# SOURCE TEXT start
SUBSIDIARIES AND JOINT VENTURES

 

The Company has the following subsidiaries and joint ventures:

 

SUBSIDIARIES

 

·         Aditya Birla Telecom Limited, holds 16% shareholding in Indus Towers Limited and 100% shareholding in Idea Cellular Towers Infrastructure Limited.

·         Idea Cellular Services Limited, provides manpower services to the Company.

·         Idea Cellular Infrastructure Services Limited, is a tower company owning towers in Bihar and Orissa service areas and provides passive infrastructure services in these service areas.

·         Idea Cellular Towers Infrastructure Limited (ICTIL), holds towers de-merged from the Company. ICTIL has filed a scheme of arrangement in the Hon’ble High Court of Delhi which provides for its merger into Indus Towers Limited.

·         Idea Mobile Commerce Services Limited (Formerly Carlos Towers Limited), is engaged in the business of Mobile Banking, though it is yet to commence commercial operations.

·         Swinder Singh Satara and Company Limited, is engaged in the trading of Data Cards, mobile handsets and Fixed Wireless Phones.

 

In terms of general exemption granted by the Ministry of Corporate Affairs, Government of India, vide its circular no. 2/2011 dated February 8, 2011, and in compliance with the conditions enlisted therein, the reports and annual

accounts of the subsidiary companies for the financial year ended March 31, 2011 have not been attached to the Company’s accounts.

 


JOINT VENTURES

 

Indus Towers Limited, in which Aditya Birla Telecom Limited (ABTL) holds a 16% stake, is a joint venture between the Bharti group, Vodafone Essar group and the Company (through ABTL), and provides passive infrastructure services in 16 service areas.
# SOURCE TEXT end
# STORED DATA start
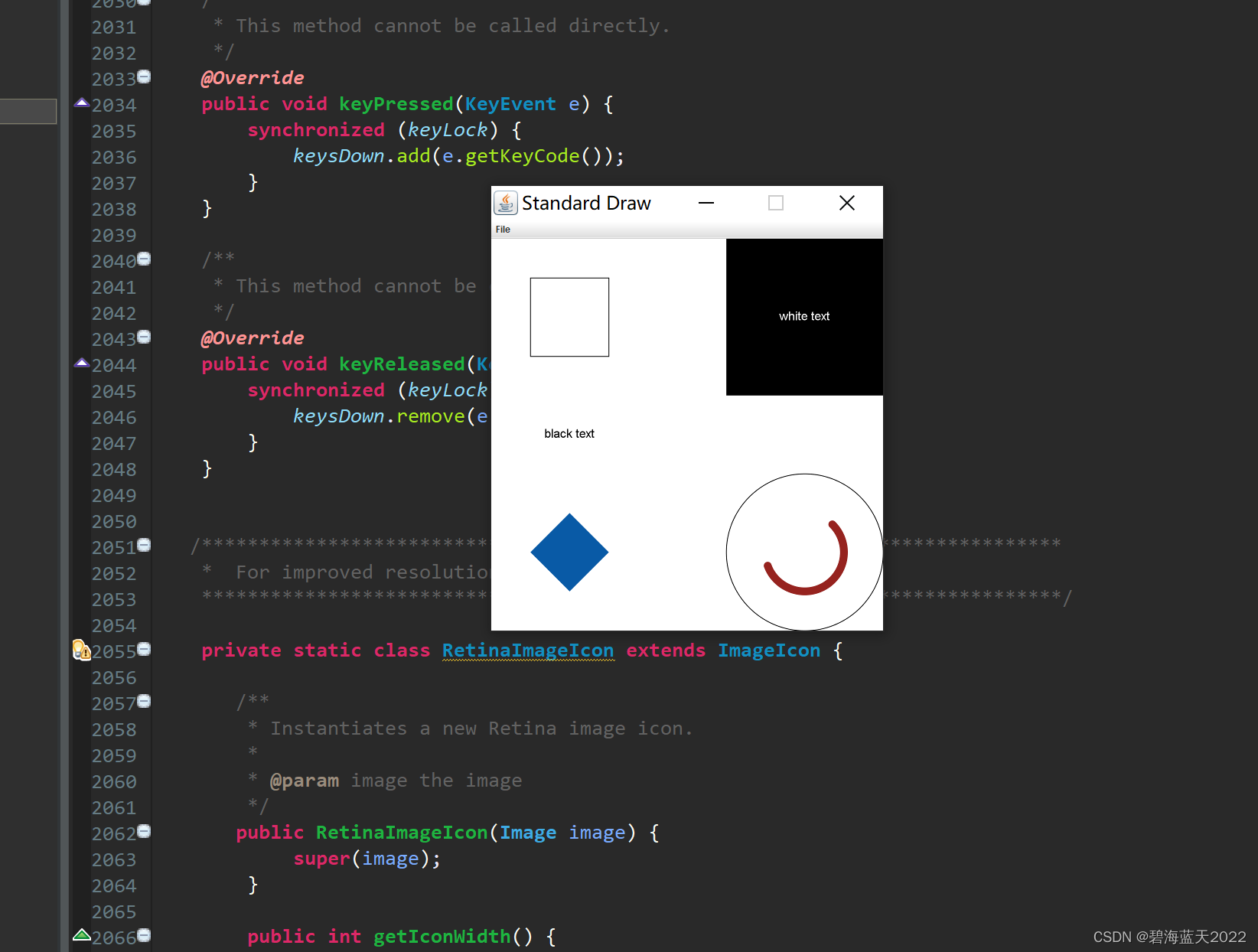The height and width of the screenshot is (952, 1258).
Task: Collapse the keyPressed method fold marker
Action: pos(144,77)
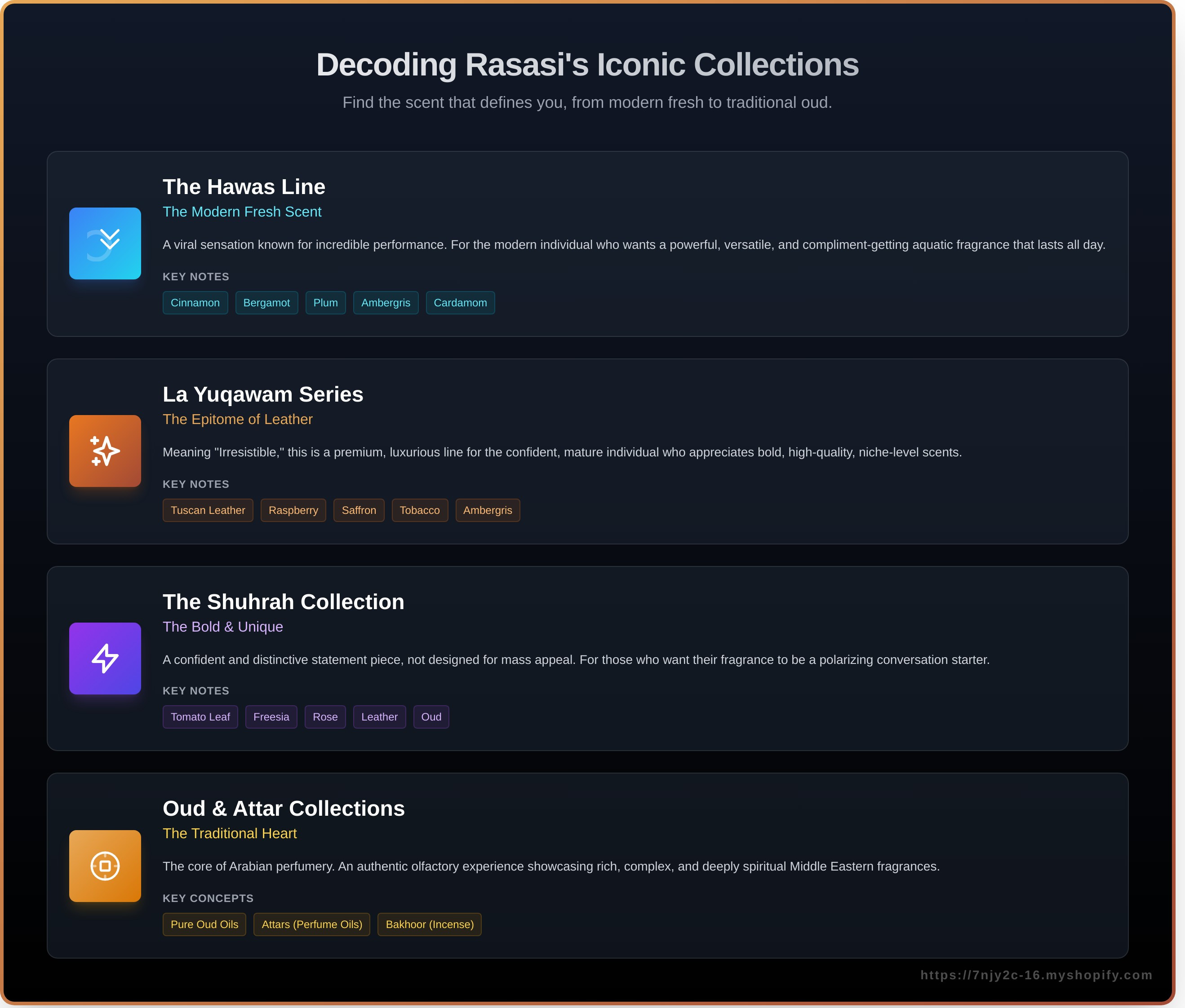
Task: Select the Bergamot note tag
Action: 266,303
# STORED DATA end
GIVEN PROBLEM
Answer these from the text on subsidiaries and joint ventures:
1. Which subsidiary provides manpower services to the Company?
2. In which court did Idea Cellular Towers Infrastructure Limited file its scheme of arrangement?
3. In how many service areas does Indus Towers Limited provide passive infrastructure services?

WRITTEN ANSWER
1. Idea Cellular Services Limited
2. The Hon’ble High Court of Delhi
3. 16